WORK TASK: Print the line where "経年グラフ［88KB］ (242, 1360)" occurs and every line that follows it in the data below, ending with the last line, precisely as written.

THE DATA:
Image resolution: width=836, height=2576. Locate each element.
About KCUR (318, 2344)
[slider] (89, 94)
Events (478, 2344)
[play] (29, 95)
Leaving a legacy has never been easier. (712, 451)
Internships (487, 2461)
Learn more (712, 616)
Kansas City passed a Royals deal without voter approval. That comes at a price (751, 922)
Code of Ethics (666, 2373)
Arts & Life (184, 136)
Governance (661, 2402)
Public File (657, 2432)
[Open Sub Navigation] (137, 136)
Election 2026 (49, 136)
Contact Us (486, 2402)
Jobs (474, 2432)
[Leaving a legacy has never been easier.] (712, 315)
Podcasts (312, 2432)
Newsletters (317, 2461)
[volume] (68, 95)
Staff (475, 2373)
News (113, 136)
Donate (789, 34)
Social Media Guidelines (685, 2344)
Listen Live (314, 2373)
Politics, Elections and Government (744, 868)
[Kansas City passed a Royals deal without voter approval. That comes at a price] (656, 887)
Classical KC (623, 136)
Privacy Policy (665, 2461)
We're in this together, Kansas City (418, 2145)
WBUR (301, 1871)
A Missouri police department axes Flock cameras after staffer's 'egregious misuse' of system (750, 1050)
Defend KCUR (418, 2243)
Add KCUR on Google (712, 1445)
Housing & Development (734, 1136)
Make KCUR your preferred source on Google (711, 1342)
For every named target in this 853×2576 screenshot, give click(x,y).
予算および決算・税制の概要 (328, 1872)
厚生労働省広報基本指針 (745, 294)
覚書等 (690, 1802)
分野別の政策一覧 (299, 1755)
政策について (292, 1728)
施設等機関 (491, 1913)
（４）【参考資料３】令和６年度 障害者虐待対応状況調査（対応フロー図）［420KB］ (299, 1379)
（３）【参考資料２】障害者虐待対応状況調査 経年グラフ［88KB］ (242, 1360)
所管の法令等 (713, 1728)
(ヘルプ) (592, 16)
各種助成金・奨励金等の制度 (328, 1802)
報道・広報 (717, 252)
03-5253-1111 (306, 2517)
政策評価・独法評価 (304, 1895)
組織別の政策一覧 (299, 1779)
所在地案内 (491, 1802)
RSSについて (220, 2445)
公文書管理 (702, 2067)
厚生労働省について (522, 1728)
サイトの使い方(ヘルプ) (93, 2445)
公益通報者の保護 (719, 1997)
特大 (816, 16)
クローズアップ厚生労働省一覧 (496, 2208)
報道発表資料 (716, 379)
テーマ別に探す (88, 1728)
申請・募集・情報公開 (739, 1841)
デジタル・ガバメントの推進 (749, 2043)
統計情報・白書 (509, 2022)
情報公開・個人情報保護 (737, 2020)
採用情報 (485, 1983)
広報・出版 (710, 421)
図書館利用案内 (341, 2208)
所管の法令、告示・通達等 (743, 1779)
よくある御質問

SOLUTION:
（３）【参考資料２】障害者虐待対応状況調査 経年グラフ［88KB］ (242, 1360)
所管の法令等 (713, 1728)
(ヘルプ) (592, 16)
各種助成金・奨励金等の制度 (328, 1802)
報道・広報 (717, 252)
03-5253-1111 (306, 2517)
政策評価・独法評価 (304, 1895)
組織別の政策一覧 (299, 1779)
所在地案内 (491, 1802)
RSSについて (220, 2445)
公文書管理 (702, 2067)
厚生労働省について (522, 1728)
サイトの使い方(ヘルプ) (93, 2445)
公益通報者の保護 (719, 1997)
特大 (816, 16)
クローズアップ厚生労働省一覧 (496, 2208)
報道発表資料 (716, 379)
テーマ別に探す (88, 1728)
申請・募集・情報公開 (739, 1841)
デジタル・ガバメントの推進 (749, 2043)
統計情報・白書 (509, 2022)
情報公開・個人情報保護 (737, 2020)
採用情報 (485, 1983)
広報・出版 (710, 421)
図書館利用案内 (341, 2208)
所管の法令、告示・通達等 (743, 1779)
よくある御質問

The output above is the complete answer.